[EXERCISE INSTRUCTIONS]
Transcribe the lines exactly, beginning with the one that contains "Task: Sort right" and ending with the final line of the records. Do not transcribe pictures.
------ DATASET ENTRIES ------
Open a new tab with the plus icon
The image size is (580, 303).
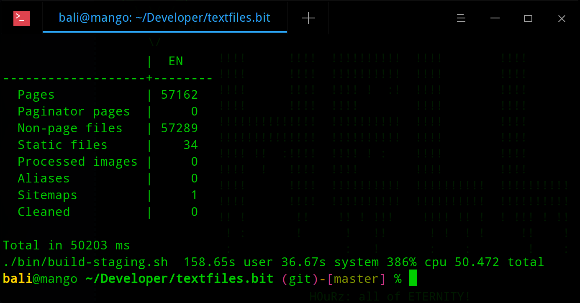pyautogui.click(x=308, y=18)
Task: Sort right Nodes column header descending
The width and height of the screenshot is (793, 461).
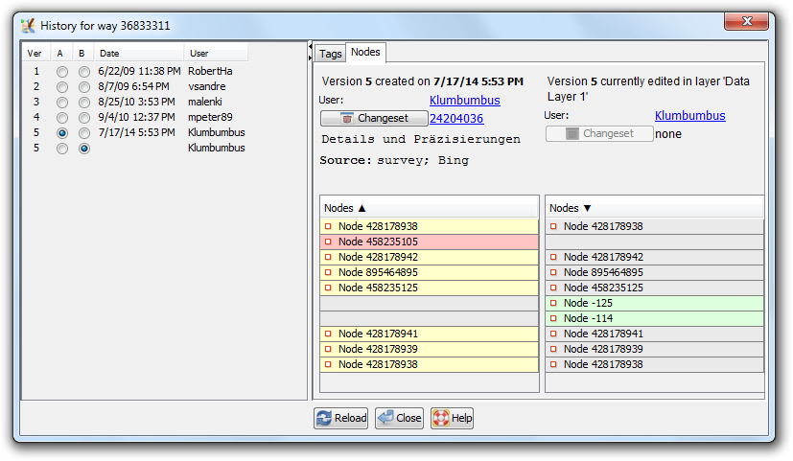Action: tap(654, 208)
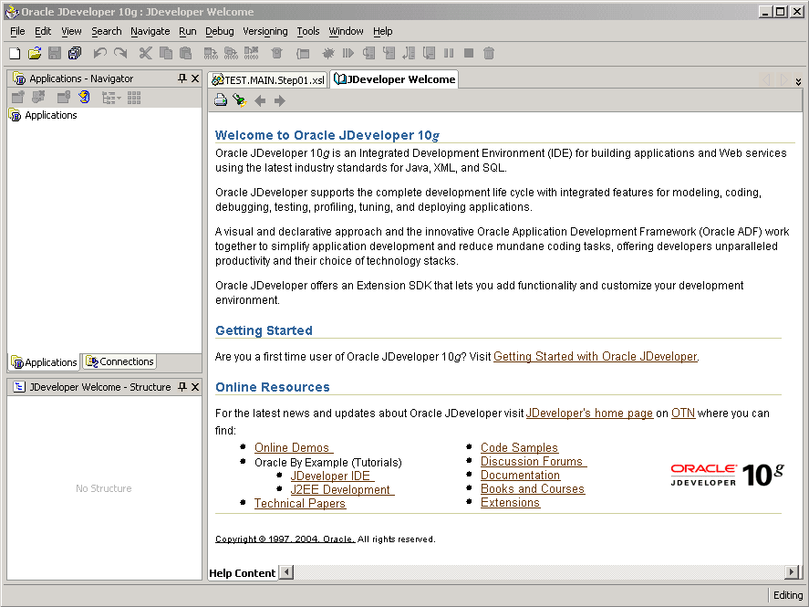Open the Versioning menu
The height and width of the screenshot is (607, 809).
pos(264,31)
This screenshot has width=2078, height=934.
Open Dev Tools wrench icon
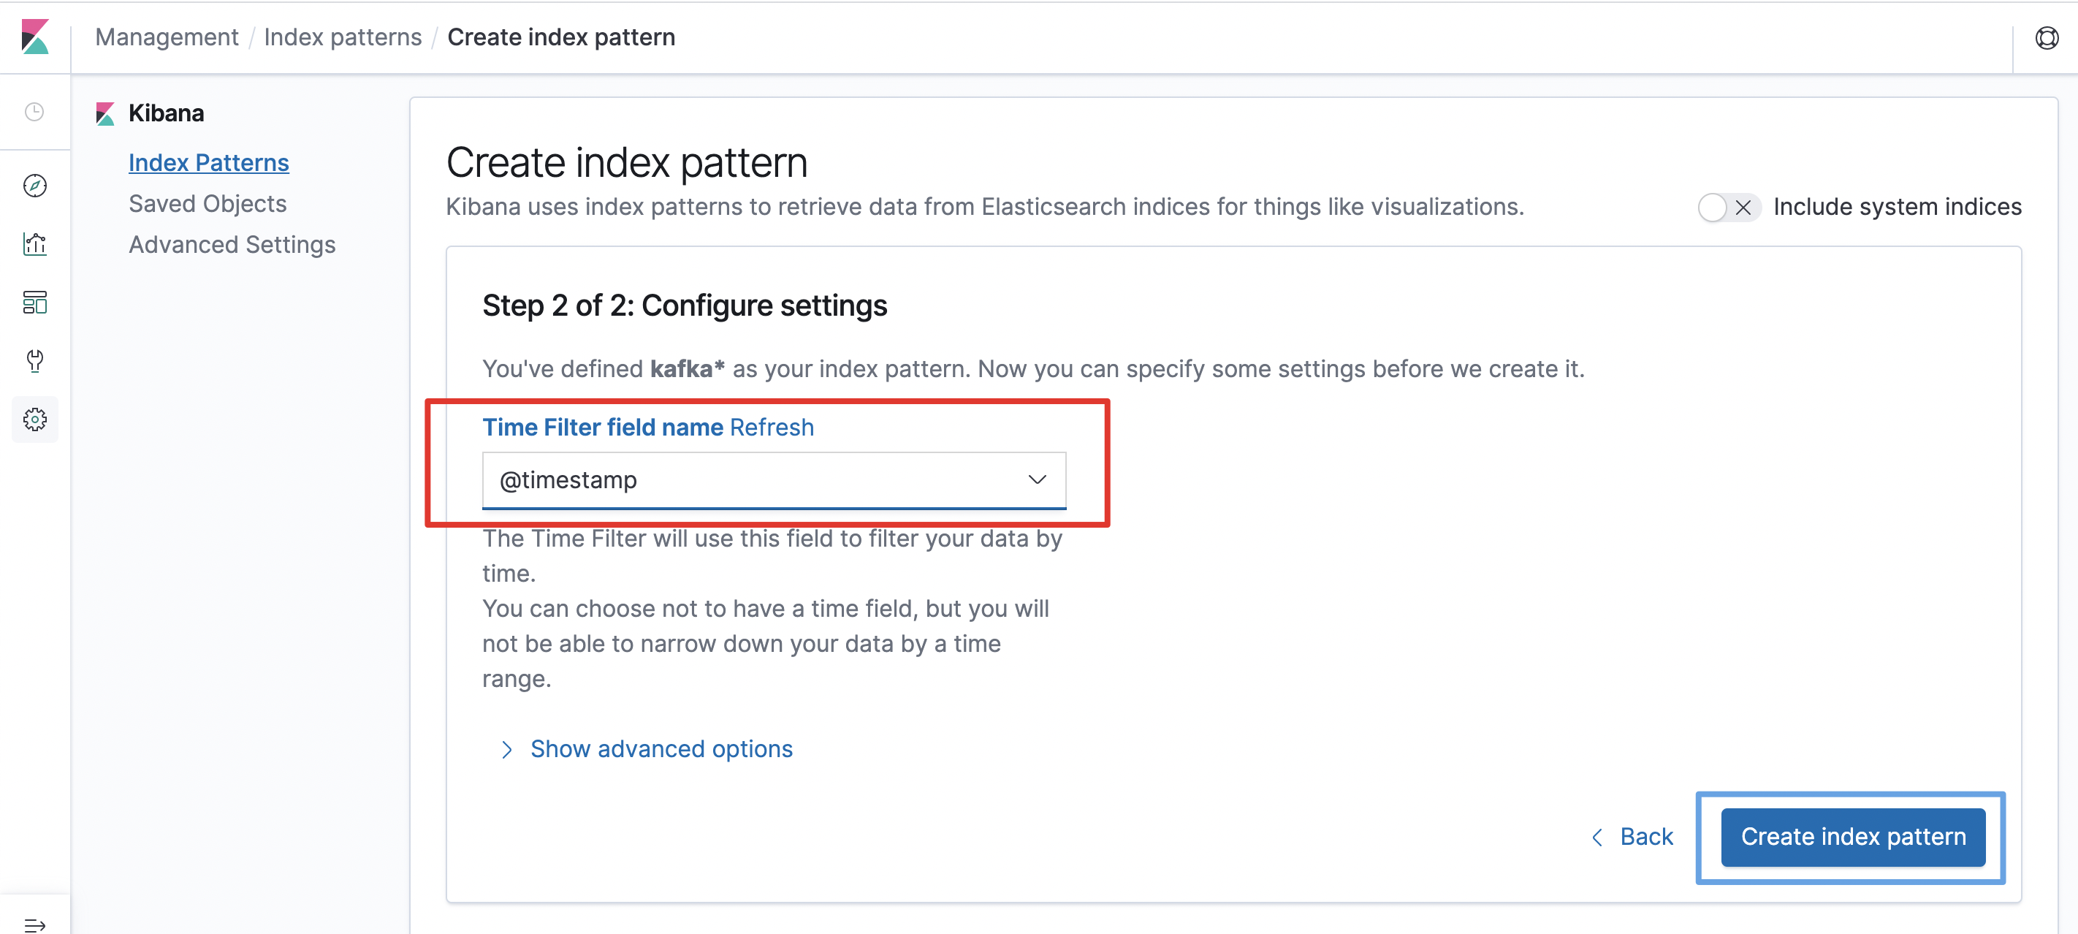tap(35, 361)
------
[YOUR SOLUTION]
Task: Sort right Nodes column header descending
The width and height of the screenshot is (793, 461).
Action: tap(654, 208)
Open the Versioning menu
The height and width of the screenshot is (607, 809).
pos(264,31)
This screenshot has width=2078, height=934.
Open Dev Tools wrench icon
tap(35, 361)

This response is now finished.